- [What to produce]: Every record below, from first to last: print it exactly as shown.
*** Exercise input ***
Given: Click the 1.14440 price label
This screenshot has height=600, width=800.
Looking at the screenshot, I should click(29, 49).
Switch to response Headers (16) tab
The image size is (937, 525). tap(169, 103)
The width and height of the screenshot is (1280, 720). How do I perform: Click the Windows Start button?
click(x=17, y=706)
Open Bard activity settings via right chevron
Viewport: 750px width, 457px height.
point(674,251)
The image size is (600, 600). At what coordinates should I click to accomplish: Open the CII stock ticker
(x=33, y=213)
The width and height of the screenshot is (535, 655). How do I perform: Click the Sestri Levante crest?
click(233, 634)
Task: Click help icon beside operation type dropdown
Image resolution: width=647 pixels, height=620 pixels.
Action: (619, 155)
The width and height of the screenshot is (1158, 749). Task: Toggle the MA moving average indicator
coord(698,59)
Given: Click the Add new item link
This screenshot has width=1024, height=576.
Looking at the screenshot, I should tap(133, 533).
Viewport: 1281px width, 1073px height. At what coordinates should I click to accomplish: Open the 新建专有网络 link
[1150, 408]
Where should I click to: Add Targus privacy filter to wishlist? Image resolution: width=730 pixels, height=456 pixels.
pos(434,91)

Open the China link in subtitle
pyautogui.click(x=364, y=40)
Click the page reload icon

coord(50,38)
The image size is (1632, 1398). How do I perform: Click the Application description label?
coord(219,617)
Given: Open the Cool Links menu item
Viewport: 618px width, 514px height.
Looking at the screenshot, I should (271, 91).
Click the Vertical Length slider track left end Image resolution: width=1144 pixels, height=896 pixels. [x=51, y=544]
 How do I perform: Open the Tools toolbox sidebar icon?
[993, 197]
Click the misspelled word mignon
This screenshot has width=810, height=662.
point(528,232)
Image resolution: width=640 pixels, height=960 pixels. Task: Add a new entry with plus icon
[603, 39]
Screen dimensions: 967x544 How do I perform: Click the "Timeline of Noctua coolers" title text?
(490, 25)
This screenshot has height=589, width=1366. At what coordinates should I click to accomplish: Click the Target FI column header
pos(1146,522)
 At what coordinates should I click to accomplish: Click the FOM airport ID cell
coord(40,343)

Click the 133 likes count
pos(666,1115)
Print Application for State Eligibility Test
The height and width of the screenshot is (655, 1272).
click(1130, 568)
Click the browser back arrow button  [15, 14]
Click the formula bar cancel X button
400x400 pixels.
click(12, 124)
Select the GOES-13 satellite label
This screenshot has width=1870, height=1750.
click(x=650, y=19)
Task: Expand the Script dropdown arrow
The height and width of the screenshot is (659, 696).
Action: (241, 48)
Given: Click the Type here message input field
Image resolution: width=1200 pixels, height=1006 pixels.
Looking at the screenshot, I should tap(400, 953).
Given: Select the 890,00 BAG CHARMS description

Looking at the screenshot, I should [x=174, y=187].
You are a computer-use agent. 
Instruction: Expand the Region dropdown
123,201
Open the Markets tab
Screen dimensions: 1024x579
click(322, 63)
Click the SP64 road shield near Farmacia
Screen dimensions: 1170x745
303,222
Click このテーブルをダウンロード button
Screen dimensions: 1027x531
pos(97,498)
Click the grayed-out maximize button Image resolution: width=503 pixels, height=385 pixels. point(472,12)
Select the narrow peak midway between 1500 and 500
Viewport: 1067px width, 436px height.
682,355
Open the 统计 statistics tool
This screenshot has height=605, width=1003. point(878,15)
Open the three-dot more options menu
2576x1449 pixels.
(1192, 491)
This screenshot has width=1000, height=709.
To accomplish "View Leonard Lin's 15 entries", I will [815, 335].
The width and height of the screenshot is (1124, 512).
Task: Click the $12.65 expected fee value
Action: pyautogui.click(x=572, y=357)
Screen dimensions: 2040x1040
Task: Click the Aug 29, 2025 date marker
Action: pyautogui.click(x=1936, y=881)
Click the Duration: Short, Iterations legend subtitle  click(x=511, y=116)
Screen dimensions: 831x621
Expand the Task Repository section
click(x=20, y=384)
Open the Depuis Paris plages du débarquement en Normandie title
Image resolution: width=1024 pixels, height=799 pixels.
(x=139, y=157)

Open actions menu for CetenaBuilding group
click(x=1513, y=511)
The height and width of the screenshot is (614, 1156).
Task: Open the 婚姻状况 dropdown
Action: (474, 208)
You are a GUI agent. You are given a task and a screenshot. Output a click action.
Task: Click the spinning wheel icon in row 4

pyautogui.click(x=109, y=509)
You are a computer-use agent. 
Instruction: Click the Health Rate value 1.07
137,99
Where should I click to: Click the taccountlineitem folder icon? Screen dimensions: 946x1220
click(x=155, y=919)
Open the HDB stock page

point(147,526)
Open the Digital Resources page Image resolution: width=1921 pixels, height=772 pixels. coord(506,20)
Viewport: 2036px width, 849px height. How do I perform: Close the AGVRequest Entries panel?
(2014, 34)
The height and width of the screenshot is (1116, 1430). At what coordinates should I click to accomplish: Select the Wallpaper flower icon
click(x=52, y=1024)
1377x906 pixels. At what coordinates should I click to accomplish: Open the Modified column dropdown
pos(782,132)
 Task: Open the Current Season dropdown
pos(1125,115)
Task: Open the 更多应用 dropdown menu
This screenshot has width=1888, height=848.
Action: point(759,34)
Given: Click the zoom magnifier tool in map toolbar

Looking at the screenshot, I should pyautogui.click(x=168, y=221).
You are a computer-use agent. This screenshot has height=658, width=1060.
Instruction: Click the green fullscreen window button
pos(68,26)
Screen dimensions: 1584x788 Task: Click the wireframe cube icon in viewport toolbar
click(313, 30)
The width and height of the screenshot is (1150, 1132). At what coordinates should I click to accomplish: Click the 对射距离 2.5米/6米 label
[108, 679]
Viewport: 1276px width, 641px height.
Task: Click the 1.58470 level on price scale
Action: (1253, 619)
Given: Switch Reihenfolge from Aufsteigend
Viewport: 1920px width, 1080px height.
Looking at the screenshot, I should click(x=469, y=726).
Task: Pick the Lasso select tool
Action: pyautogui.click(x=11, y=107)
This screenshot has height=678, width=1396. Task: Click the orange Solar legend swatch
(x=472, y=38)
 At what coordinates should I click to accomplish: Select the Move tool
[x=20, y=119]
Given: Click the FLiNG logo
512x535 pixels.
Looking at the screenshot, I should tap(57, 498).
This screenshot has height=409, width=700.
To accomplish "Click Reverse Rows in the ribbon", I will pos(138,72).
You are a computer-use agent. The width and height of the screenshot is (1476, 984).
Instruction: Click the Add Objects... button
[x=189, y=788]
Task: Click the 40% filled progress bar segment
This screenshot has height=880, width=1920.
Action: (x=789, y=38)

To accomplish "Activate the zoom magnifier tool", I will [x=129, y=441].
*** End of Exercise input ***
- [Answer space]:
Given: Click the 1.14440 price label
This screenshot has height=600, width=800.
Looking at the screenshot, I should click(29, 49).
Switch to response Headers (16) tab
The image size is (937, 525). tap(169, 103)
The width and height of the screenshot is (1280, 720). How do I perform: Click the Windows Start button?
click(x=17, y=706)
Open Bard activity settings via right chevron
Viewport: 750px width, 457px height.
point(674,251)
The image size is (600, 600). At what coordinates should I click to accomplish: Open the CII stock ticker
(x=33, y=213)
The width and height of the screenshot is (535, 655). How do I perform: Click the Sestri Levante crest?
click(233, 634)
Task: Click help icon beside operation type dropdown
Image resolution: width=647 pixels, height=620 pixels.
Action: (619, 155)
The width and height of the screenshot is (1158, 749). Task: Toggle the MA moving average indicator
coord(698,59)
Given: Click the Add new item link
This screenshot has width=1024, height=576.
Looking at the screenshot, I should tap(133, 533).
Viewport: 1281px width, 1073px height. At what coordinates should I click to accomplish: Open the 新建专有网络 link
[1150, 408]
Where should I click to: Add Targus privacy filter to wishlist? Image resolution: width=730 pixels, height=456 pixels.
pos(434,91)

Open the China link in subtitle
pyautogui.click(x=364, y=40)
Click the page reload icon

coord(50,38)
The image size is (1632, 1398). How do I perform: Click the Application description label?
coord(219,617)
Given: Open the Cool Links menu item
Viewport: 618px width, 514px height.
Looking at the screenshot, I should (271, 91).
Click the Vertical Length slider track left end Image resolution: width=1144 pixels, height=896 pixels. [x=51, y=544]
 How do I perform: Open the Tools toolbox sidebar icon?
[993, 197]
Click the misspelled word mignon
This screenshot has width=810, height=662.
point(528,232)
Image resolution: width=640 pixels, height=960 pixels. Task: Add a new entry with plus icon
[603, 39]
Screen dimensions: 967x544 How do I perform: Click the "Timeline of Noctua coolers" title text?
(490, 25)
This screenshot has height=589, width=1366. At what coordinates should I click to accomplish: Click the Target FI column header
pos(1146,522)
 At what coordinates should I click to accomplish: Click the FOM airport ID cell
coord(40,343)

Click the 133 likes count
pos(666,1115)
Print Application for State Eligibility Test
The height and width of the screenshot is (655, 1272).
click(1130, 568)
Click the browser back arrow button  [15, 14]
Click the formula bar cancel X button
400x400 pixels.
click(12, 124)
Select the GOES-13 satellite label
This screenshot has width=1870, height=1750.
click(x=650, y=19)
Task: Expand the Script dropdown arrow
The height and width of the screenshot is (659, 696).
Action: (241, 48)
Given: Click the Type here message input field
Image resolution: width=1200 pixels, height=1006 pixels.
Looking at the screenshot, I should tap(400, 953).
Given: Select the 890,00 BAG CHARMS description

Looking at the screenshot, I should [x=174, y=187].
You are a computer-use agent. 
Instruction: Expand the Region dropdown
123,201
Open the Markets tab
Screen dimensions: 1024x579
click(322, 63)
Click the SP64 road shield near Farmacia
Screen dimensions: 1170x745
303,222
Click このテーブルをダウンロード button
Screen dimensions: 1027x531
pos(97,498)
Click the grayed-out maximize button Image resolution: width=503 pixels, height=385 pixels. point(472,12)
Select the narrow peak midway between 1500 and 500
Viewport: 1067px width, 436px height.
682,355
Open the 统计 statistics tool
This screenshot has height=605, width=1003. point(878,15)
Open the three-dot more options menu
2576x1449 pixels.
(1192, 491)
This screenshot has width=1000, height=709.
To accomplish "View Leonard Lin's 15 entries", I will [815, 335].
The width and height of the screenshot is (1124, 512).
Task: Click the $12.65 expected fee value
Action: pyautogui.click(x=572, y=357)
Screen dimensions: 2040x1040
Task: Click the Aug 29, 2025 date marker
Action: pyautogui.click(x=1936, y=881)
Click the Duration: Short, Iterations legend subtitle  click(x=511, y=116)
Screen dimensions: 831x621
Expand the Task Repository section
click(x=20, y=384)
Open the Depuis Paris plages du débarquement en Normandie title
Image resolution: width=1024 pixels, height=799 pixels.
(x=139, y=157)

Open actions menu for CetenaBuilding group
click(x=1513, y=511)
The height and width of the screenshot is (614, 1156).
Task: Open the 婚姻状况 dropdown
Action: (474, 208)
You are a GUI agent. You are given a task and a screenshot. Output a click action.
Task: Click the spinning wheel icon in row 4

pyautogui.click(x=109, y=509)
You are a computer-use agent. 
Instruction: Click the Health Rate value 1.07
137,99
Where should I click to: Click the taccountlineitem folder icon? Screen dimensions: 946x1220
click(x=155, y=919)
Open the HDB stock page

point(147,526)
Open the Digital Resources page Image resolution: width=1921 pixels, height=772 pixels. coord(506,20)
Viewport: 2036px width, 849px height. How do I perform: Close the AGVRequest Entries panel?
(2014, 34)
The height and width of the screenshot is (1116, 1430). At what coordinates should I click to accomplish: Select the Wallpaper flower icon
click(x=52, y=1024)
1377x906 pixels. At what coordinates should I click to accomplish: Open the Modified column dropdown
pos(782,132)
 Task: Open the Current Season dropdown
pos(1125,115)
Task: Open the 更多应用 dropdown menu
This screenshot has width=1888, height=848.
Action: point(759,34)
Given: Click the zoom magnifier tool in map toolbar

Looking at the screenshot, I should pyautogui.click(x=168, y=221).
You are a computer-use agent. This screenshot has height=658, width=1060.
Instruction: Click the green fullscreen window button
pos(68,26)
Screen dimensions: 1584x788 Task: Click the wireframe cube icon in viewport toolbar
click(313, 30)
The width and height of the screenshot is (1150, 1132). At what coordinates should I click to accomplish: Click the 对射距离 2.5米/6米 label
[108, 679]
Viewport: 1276px width, 641px height.
Task: Click the 1.58470 level on price scale
Action: (1253, 619)
Given: Switch Reihenfolge from Aufsteigend
Viewport: 1920px width, 1080px height.
Looking at the screenshot, I should click(x=469, y=726).
Task: Pick the Lasso select tool
Action: pyautogui.click(x=11, y=107)
This screenshot has height=678, width=1396. Task: Click the orange Solar legend swatch
(x=472, y=38)
 At what coordinates should I click to accomplish: Select the Move tool
[x=20, y=119]
Given: Click the FLiNG logo
512x535 pixels.
Looking at the screenshot, I should tap(57, 498).
This screenshot has height=409, width=700.
To accomplish "Click Reverse Rows in the ribbon", I will pos(138,72).
You are a computer-use agent. The width and height of the screenshot is (1476, 984).
Instruction: Click the Add Objects... button
[x=189, y=788]
Task: Click the 40% filled progress bar segment
This screenshot has height=880, width=1920.
Action: (x=789, y=38)

To accomplish "Activate the zoom magnifier tool", I will [x=129, y=441].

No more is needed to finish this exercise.